• TRECHO FORNECIDO:
--- --- ---
O estado de pesquisa e trabalho vai para além do ateliê. É um exercício diário de observação e inquietação que atravessam as minhas relações sociais com o meu corpo para com a sociedade no cotidiano. Depois desse exercício, nasce a possibilidade de criação, seja de uma pintura ou uma instalação. O corpo negro em perfomatividade na sociedade antecede a criação do meu trabalho. Mas, entendo o observar desse corpo como parte essencial de exercícios que resultarão em questões que serão trabalhadas de inúmeras maneiras e em diferentes mídias. É um estado de observação das relações de atrito dentro das esferas estético-políticas. Um trabalho baseado em métodos.
--- --- ---
• ENTRADAS SELECIONADAS:
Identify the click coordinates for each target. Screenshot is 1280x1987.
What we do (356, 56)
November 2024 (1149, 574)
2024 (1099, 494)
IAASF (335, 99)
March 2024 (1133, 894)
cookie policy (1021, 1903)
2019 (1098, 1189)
--- --- ---
• ENUNCIADO DA TAREFA:
Extraia do trecho fornecido tudo o que vai desde "O estado de" até "baseado em métodos.", sem mudar nenhuma palavra.

• RESPOSTA CORRETA:
O estado de pesquisa e trabalho vai para além do ateliê. É um exercício diário de observação e inquietação que atravessam as minhas relações sociais com o meu corpo para com a sociedade no cotidiano. Depois desse exercício, nasce a possibilidade de criação, seja de uma pintura ou uma instalação. O corpo negro em perfomatividade na sociedade antecede a criação do meu trabalho. Mas, entendo o observar desse corpo como parte essencial de exercícios que resultarão em questões que serão trabalhadas de inúmeras maneiras e em diferentes mídias. É um estado de observação das relações de atrito dentro das esferas estético-políticas. Um trabalho baseado em métodos.